### WHAT IS NEEDED
In the entries that follow, find the line containing "Cost scorecard tile"; from there, copy every line exactly through the line containing "Given: Open the Docs menu item".

### RECORD EXCERPTS
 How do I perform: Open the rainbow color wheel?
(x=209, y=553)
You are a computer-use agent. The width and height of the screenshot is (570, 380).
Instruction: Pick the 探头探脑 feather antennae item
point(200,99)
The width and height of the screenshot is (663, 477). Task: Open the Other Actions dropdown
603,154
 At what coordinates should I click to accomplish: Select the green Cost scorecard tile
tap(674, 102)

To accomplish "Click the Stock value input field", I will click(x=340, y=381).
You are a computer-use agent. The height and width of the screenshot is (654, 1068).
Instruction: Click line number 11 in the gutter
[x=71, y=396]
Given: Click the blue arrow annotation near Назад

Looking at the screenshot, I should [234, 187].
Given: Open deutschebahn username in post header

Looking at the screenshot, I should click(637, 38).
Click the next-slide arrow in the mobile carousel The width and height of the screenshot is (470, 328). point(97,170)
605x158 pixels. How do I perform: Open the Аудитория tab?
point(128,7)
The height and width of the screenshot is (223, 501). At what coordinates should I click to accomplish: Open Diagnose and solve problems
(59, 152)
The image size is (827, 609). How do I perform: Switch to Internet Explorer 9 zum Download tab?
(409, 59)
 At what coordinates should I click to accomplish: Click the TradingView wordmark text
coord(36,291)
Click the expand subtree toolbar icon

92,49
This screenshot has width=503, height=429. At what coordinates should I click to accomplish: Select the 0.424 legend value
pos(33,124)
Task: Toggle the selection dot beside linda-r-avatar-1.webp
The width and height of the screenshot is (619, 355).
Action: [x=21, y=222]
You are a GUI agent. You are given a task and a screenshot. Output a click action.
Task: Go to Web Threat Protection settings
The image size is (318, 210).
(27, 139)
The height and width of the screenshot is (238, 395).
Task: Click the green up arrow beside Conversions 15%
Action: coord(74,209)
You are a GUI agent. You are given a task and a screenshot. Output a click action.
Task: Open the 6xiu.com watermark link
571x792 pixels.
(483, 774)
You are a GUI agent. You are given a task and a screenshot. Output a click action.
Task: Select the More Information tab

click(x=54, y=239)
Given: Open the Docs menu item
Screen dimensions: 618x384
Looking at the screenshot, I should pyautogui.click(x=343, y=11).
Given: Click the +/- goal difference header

### SOLUTION TO THIS PROBLEM
 At what coordinates should I click to accomplish: Select the green Cost scorecard tile
tap(674, 102)

To accomplish "Click the Stock value input field", I will click(x=340, y=381).
You are a computer-use agent. The height and width of the screenshot is (654, 1068).
Instruction: Click line number 11 in the gutter
[x=71, y=396]
Given: Click the blue arrow annotation near Назад

Looking at the screenshot, I should [234, 187].
Given: Open deutschebahn username in post header

Looking at the screenshot, I should click(637, 38).
Click the next-slide arrow in the mobile carousel The width and height of the screenshot is (470, 328). point(97,170)
605x158 pixels. How do I perform: Open the Аудитория tab?
point(128,7)
The height and width of the screenshot is (223, 501). At what coordinates should I click to accomplish: Open Diagnose and solve problems
(59, 152)
The image size is (827, 609). How do I perform: Switch to Internet Explorer 9 zum Download tab?
(409, 59)
 At what coordinates should I click to accomplish: Click the TradingView wordmark text
coord(36,291)
Click the expand subtree toolbar icon

92,49
This screenshot has width=503, height=429. At what coordinates should I click to accomplish: Select the 0.424 legend value
pos(33,124)
Task: Toggle the selection dot beside linda-r-avatar-1.webp
The width and height of the screenshot is (619, 355).
Action: [x=21, y=222]
You are a GUI agent. You are given a task and a screenshot. Output a click action.
Task: Go to Web Threat Protection settings
The image size is (318, 210).
(27, 139)
The height and width of the screenshot is (238, 395).
Task: Click the green up arrow beside Conversions 15%
Action: coord(74,209)
You are a GUI agent. You are given a task and a screenshot. Output a click action.
Task: Open the 6xiu.com watermark link
571x792 pixels.
(483, 774)
You are a GUI agent. You are given a task and a screenshot. Output a click action.
Task: Select the More Information tab

click(x=54, y=239)
Given: Open the Docs menu item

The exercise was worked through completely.